TASK OBJECTIVE ▸
Answer each question using the crossword blog post below.
(a) What solving time does the post report?
(b) According to the entry for 8 Down, what is Tyr?
(c) Which clue number does the first commenter nominate as COD?

23895 – toponyms

Solving time 5:40

Started quickly and hoped to dip under 5 mins for a while, but didn’t quite make it. Maybe easier for the geographically savvy, with three place names.

Across
1 HORS(D)E,COMBAT = “to struggle”
10 PATAGONIA = (a goat pain)* – mostly a flat plateau, but includes the Andes which ‘craggy’ fits.
11 FOOTPA(d),TH(e)
12 ASCENT = “assent”. On edit: we should record the editorial slip that had “Hilary and Tenzing” in the clue – the well-known beekeeper had two Ls.
13 LONG,HAND
15 M,ILLER
17 RAJ = jar rev.,PUT – someone claiming descent from an old warrior caste – I knew the word, though not exacty what it meant
18 A,U,VER(G)NE
20 COL(LE(ft))T – which is some kind of band round a shaft, it turns out
21 SORRENTO = (resort on)* – a popular tourist destination s. of Naples, so a semi-&lit I think.
24 P.H.,ENOM=(moneyy(y) rev.),ENA
 
Down
1 HA(R.M.,F)UL
2 ROMEO AND JULIET – 2 defs, one about R and J in the ‘radio alphabet’
3 DeRbY,UP = on horseback
4 CAPSTONE = (once past)* & lit. – one of the stones on the top of a wall or building.
5 MO(n)TH
6 AUGUST,IN,E
7 INTELLIGENTSIA = (elistist leaning)* &lit.
8 MAR,TYR = a Norse war god, arguably a day too late as Tuesday is named after him
14 HOUSEBOAT – Ouse in (O,bath)*
16 AUTO,MATA(Hari)
17 RE,CIPE=epic rev.
19 EGO TRIP – ‘got ripe’ with the E moved ‘all up’
23 V(E)IN – ‘claret’ = blood

24 comments on “23895 – toponyms”

  1. A nice straightforward solve for me today. Didn’t know COLLET but it came easily from the wordplay, and TYR was new to me too. I nominate 23 as my COD. Under 30 minutes for once.

INFORMATION PROVIDED ▸
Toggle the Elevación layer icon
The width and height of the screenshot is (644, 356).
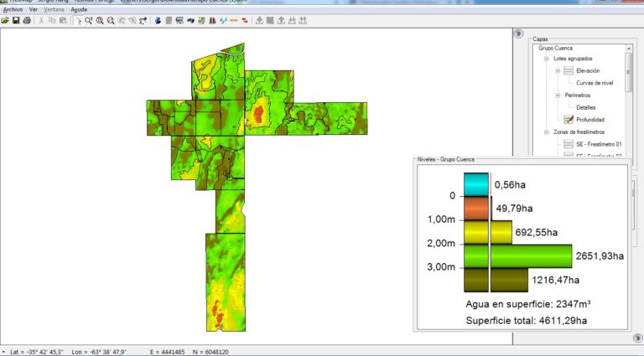coord(568,71)
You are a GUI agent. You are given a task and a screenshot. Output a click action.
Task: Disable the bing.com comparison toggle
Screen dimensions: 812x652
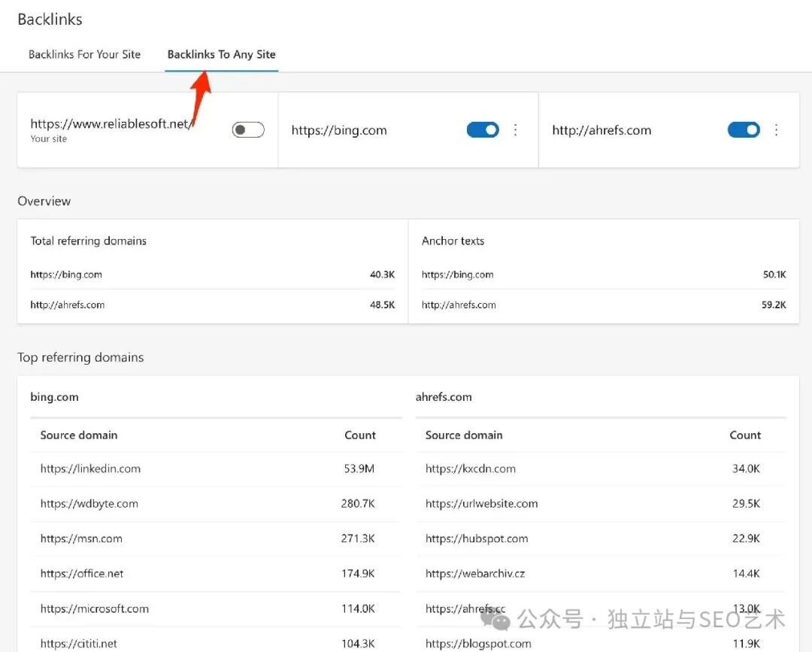(x=482, y=129)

RESULT FOR THIS TASK ▸
(a) 5:40
(b) A Norse war god
(c) 23